On Fri, 6 Dec 2019 20:52:55 +0100
Pablo Neira Ayuso <pablo@xxxxxxxxxxxxx> wrote:

> On Thu, Dec 05, 2019 at 11:44:21PM +0100, Stefano Brivio wrote:
> > On Mon,  2 Dec 2019 14:14:07 +0100
> > Pablo Neira Ayuso <pablo@xxxxxxxxxxxxx> wrote:
> >   
> > > Add NFTA_SET_ELEM_KEY_END attribute to convey the closing element of the
> > > interval between kernel and userspace.
> > > 
> > > This patch also adds the NFT_SET_EXT_KEY_END extension to store the
> > > closing element value in this interval.
> > > 
> > > Signed-off-by: Pablo Neira Ayuso <pablo@xxxxxxxxxxxxx>
> > > ---
> > >  include/net/netfilter/nf_tables.h        | 14 +++++-
> > >  include/uapi/linux/netfilter/nf_tables.h |  2 +
> > >  net/netfilter/nf_tables_api.c            | 82 +++++++++++++++++++++++---------
> > >  net/netfilter/nft_dynset.c               |  2 +-
> > >  4 files changed, 76 insertions(+), 24 deletions(-)
> > > 
> > > diff --git a/include/net/netfilter/nf_tables.h b/include/net/netfilter/nf_tables.h
> > > index fe7c50acc681..2252a3892124 100644
> > > --- a/include/net/netfilter/nf_tables.h
> > > +++ b/include/net/netfilter/nf_tables.h
> > > @@ -231,6 +231,7 @@ struct nft_userdata {
> > >   *	struct nft_set_elem - generic representation of set elements
> > >   *
> > >   *	@key: element key
> > > + *	@key_end: closing element key  
> > 
> > The "closing" here takes for granted that we're talking about ranges,
> > but perhaps it's not obvious from the context.
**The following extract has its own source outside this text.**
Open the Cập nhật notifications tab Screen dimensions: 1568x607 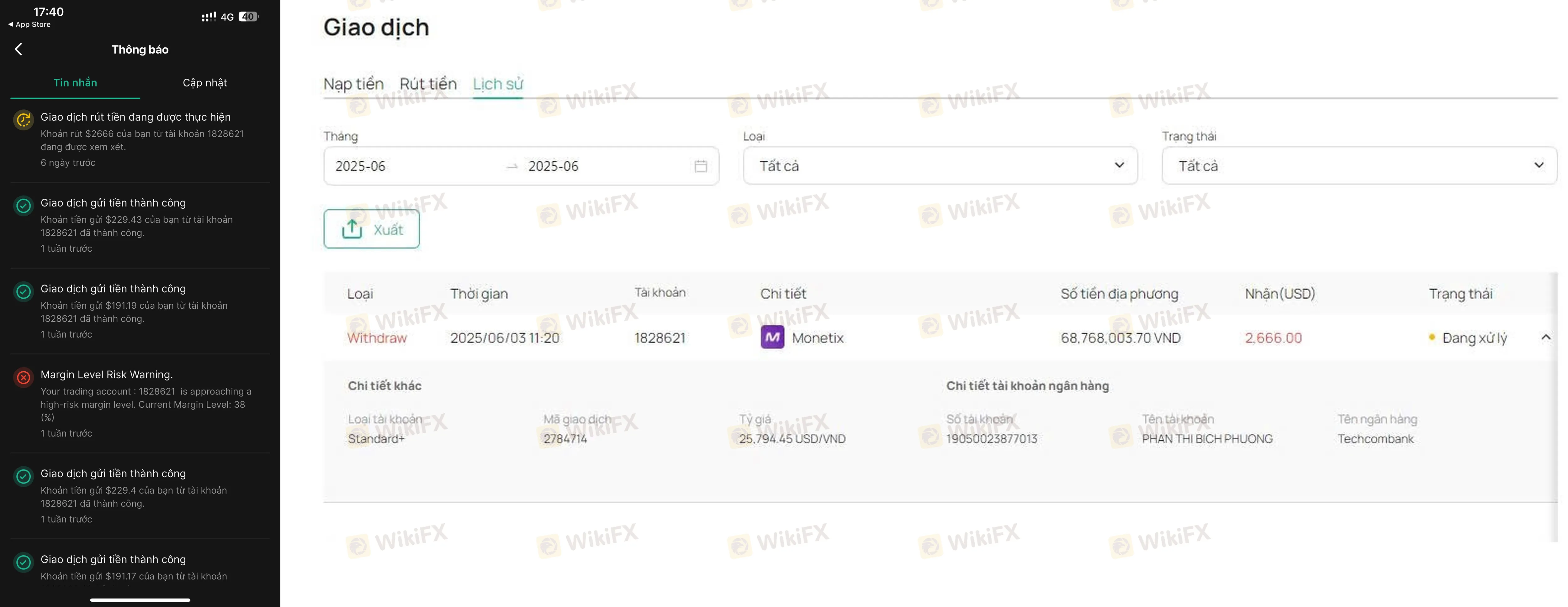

Maybe something on the
> > lines of "upper bound element key, for ranges" would be more
> > explanatory.  
> 
> You mean to update the comment? That's fine indeed.

Yes, that.

> > >   *	@priv: element private data and extensions
> > >   */
> > >  struct nft_set_elem {
> > > @@ -238,6 +239,10 @@ struct nft_set_elem {
> > >  		u32		buf[NFT_DATA_VALUE_MAXLEN / sizeof(u32)];
> > >  		struct nft_data	val;
> > >  	} key;
> > > +	union {
> > > +		u32		buf[NFT_DATA_VALUE_MAXLEN / sizeof(u32)];
> > > +		struct nft_data	val;
> > > +	} key_end;
> > >  	void			*priv;
> > >  };  
> > 
> > I wonder if this special need justifies almost doubling the size (for
> > other set types) here.  
> 
> IIRC, this nft_set_elem structure is only used from the control plane.

Ah, yes, I got confused by the fact that nft_set_elem_init() allocates
'elem', but it's not the same thing as 'elem' in nft_add_set_elem().
Please discard my comment.

> > As far as I can tell, *priv doesn't need to be at the end, so we might
> > even consider to have key[0] at the end, with 1 to 2 elements, and I
> > guess nft_set_elem_init() has the information needed to allocate the
> > right size.  
> 
> The priv pointer stores data in a linear area through the extension
> infrastructure. I think the layout of this elem.priv pointer (actually
> the nft_set_ext object) is what matters in terms of memory efficiency,
> since it is used from the packet path.

Right, and I had tried to play with it already, dropping the offset[]
field and using fixed offsets instead, but I couldn't see a significant
improvement (at least on aarch64 and x86_64).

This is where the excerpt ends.